4. Two of the instances where the authors explicitly mention how they differ from others are Page 5, Line 199 and Page 7, Line 229. These mention design decisions that differ from the literature. If these are the claimed novelty of the work. they should be translated to non-technical language and be included in Related Work and Introduction sections.
5. Another brief mention of the novelty is in Page 2, Line 60, which also mentions a design decision, without an elaboration on what it means in the context of this problem.

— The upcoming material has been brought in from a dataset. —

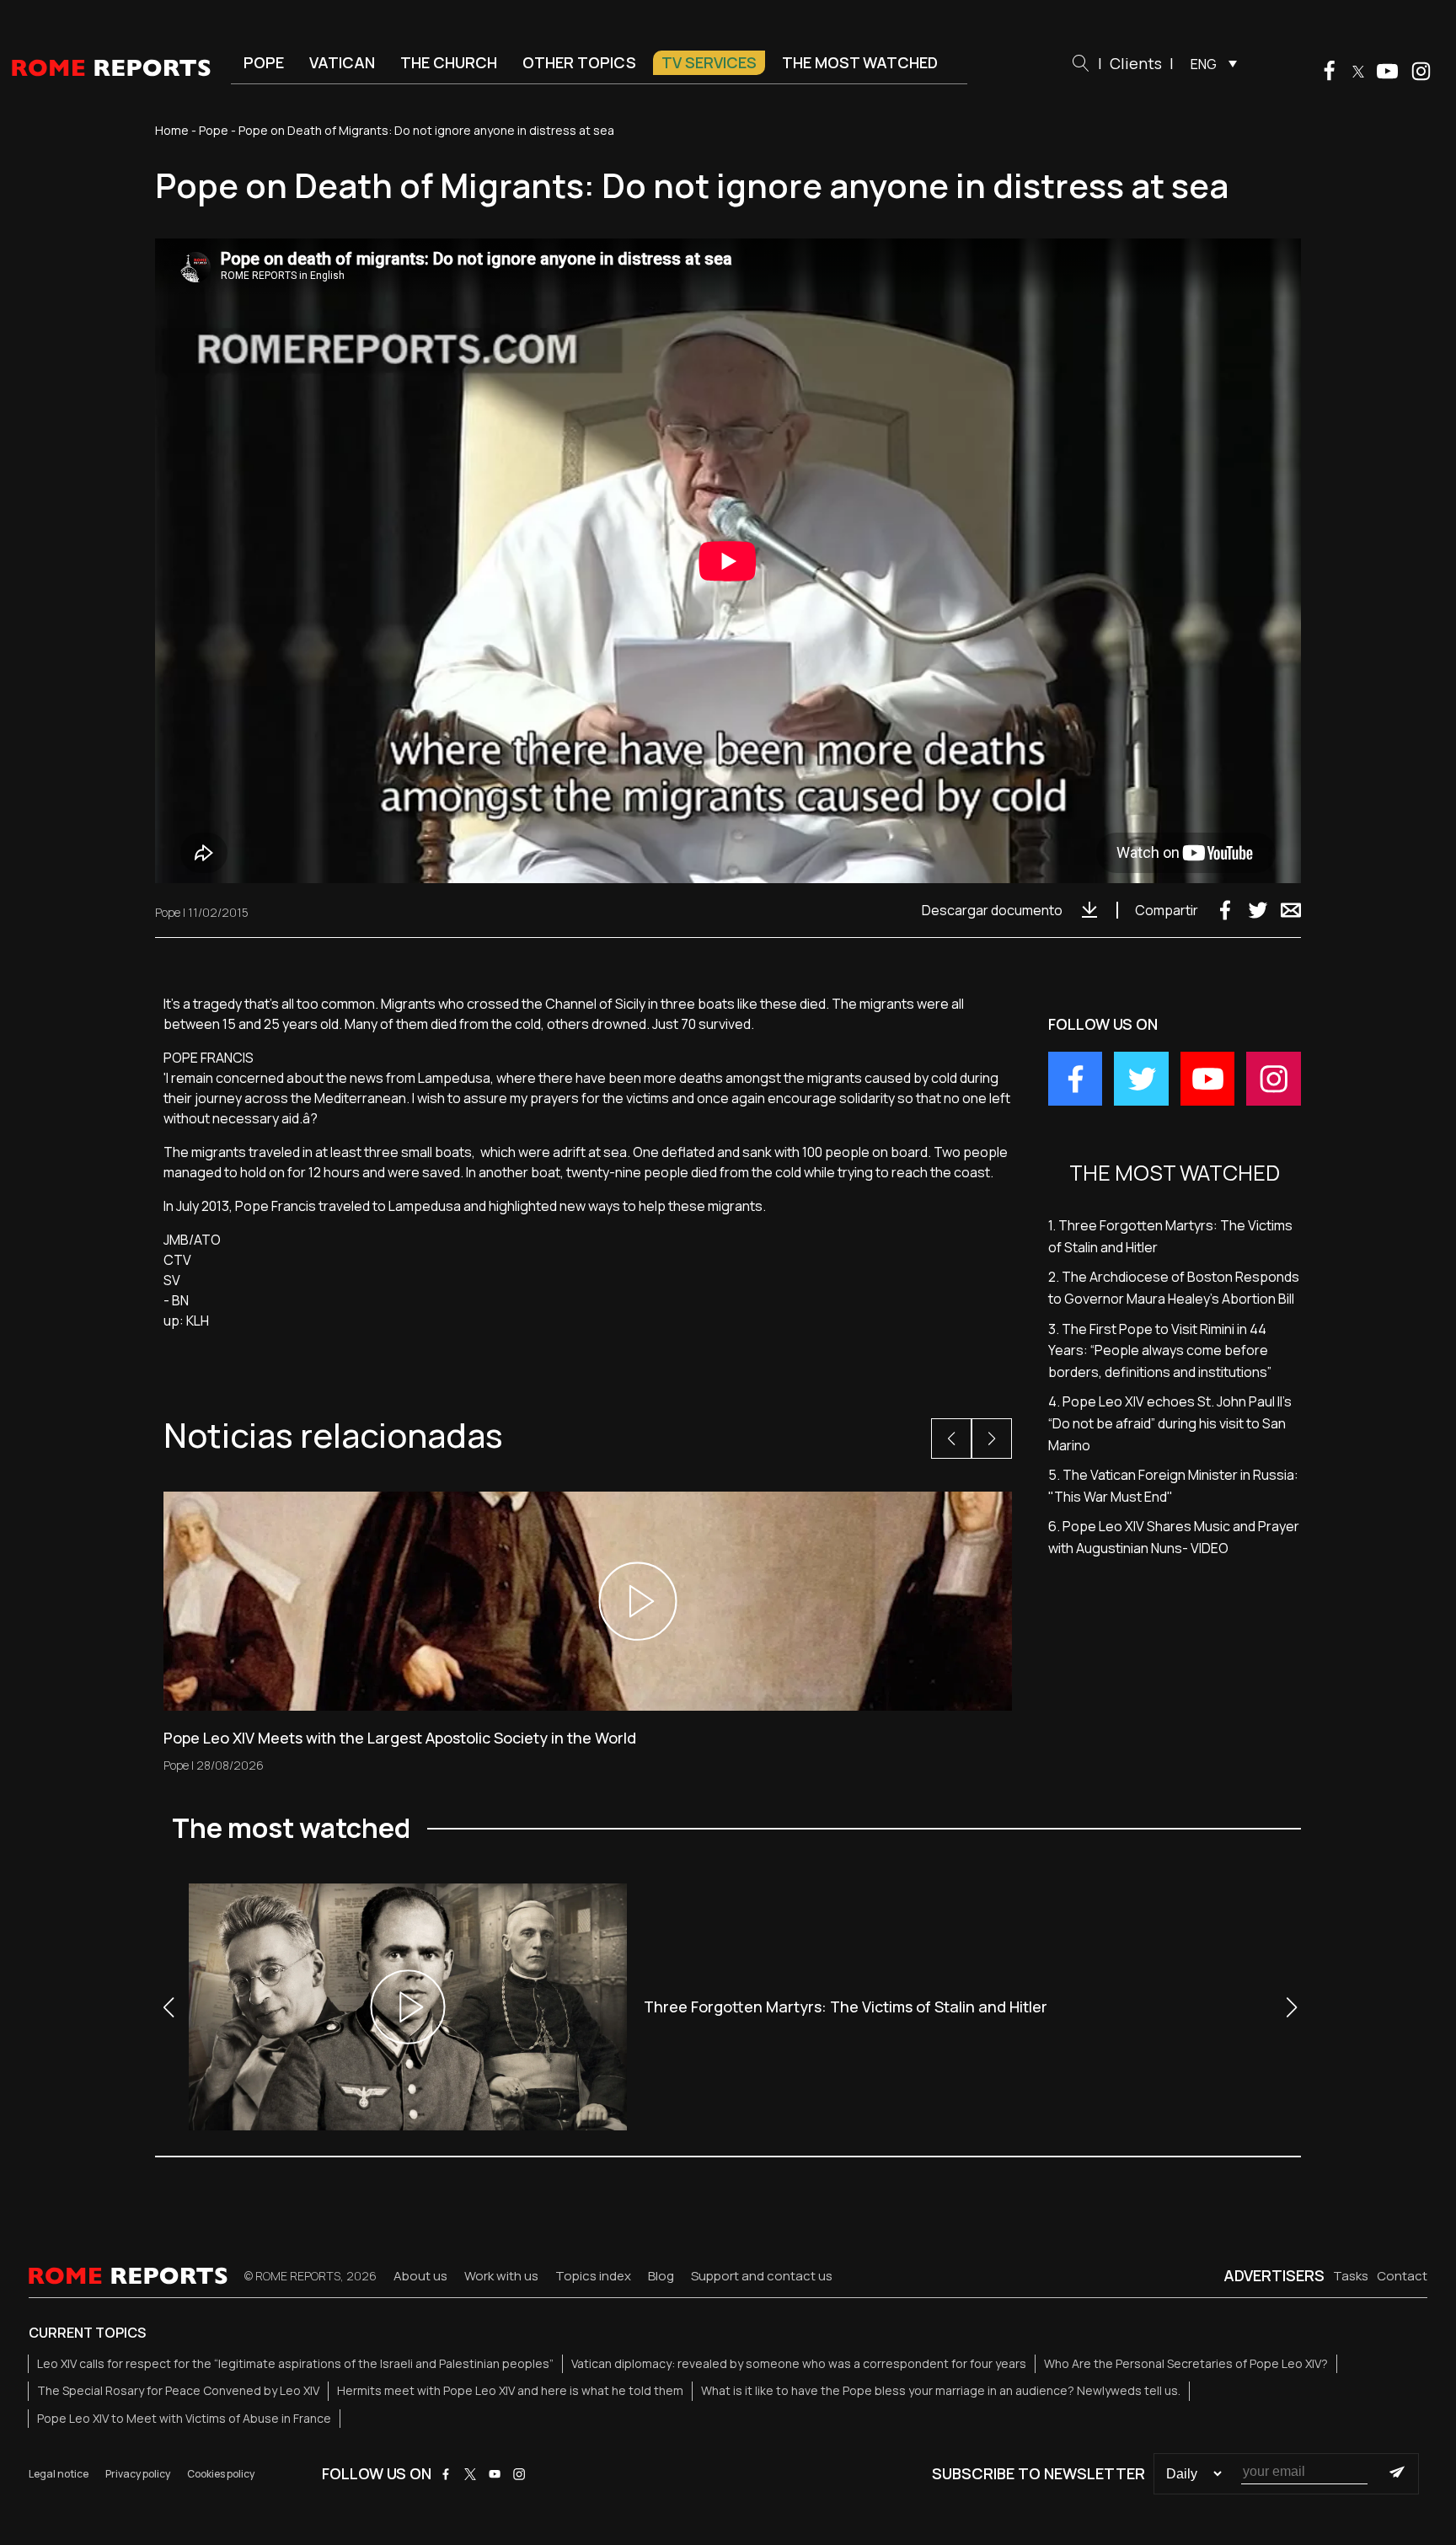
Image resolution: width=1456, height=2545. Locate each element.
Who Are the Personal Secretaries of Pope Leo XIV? (1186, 2363)
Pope (264, 62)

In conclusion, I believe even though the paper is well-written and the solution is technically sound, the novelty of the work is not sufficient at its present form. The paper's novelty is limited to a few design decisions in its solution, with no elaboration on what those decisions mean in the context of this problem and what limitations and/or challenges they address that has not been addressed before. Unless the authors can provide such an elaboration, the publication of this paper cannot be justified, because the novelty is unclear and the improvements are minor.
Author Response
Please see the attachment.
Author Response File: Author Response.pdf
Round 2
Reviewer 2 Report
I think the authors have addressed all my concerns.
Reviewer 3 Report
After extensive revision, the authors have fully clarified the novelty of the work, which was my main concern. As I mentioned in the previous round of review, the paper is technically solid and now that the novelty concern is addressed, its quality has improved significantly. Even though the contributions are still limited to design and accuracy improvements, the design decisions are innovative enough and the publication of this paper would be beneficial to the research community. I recommend accept.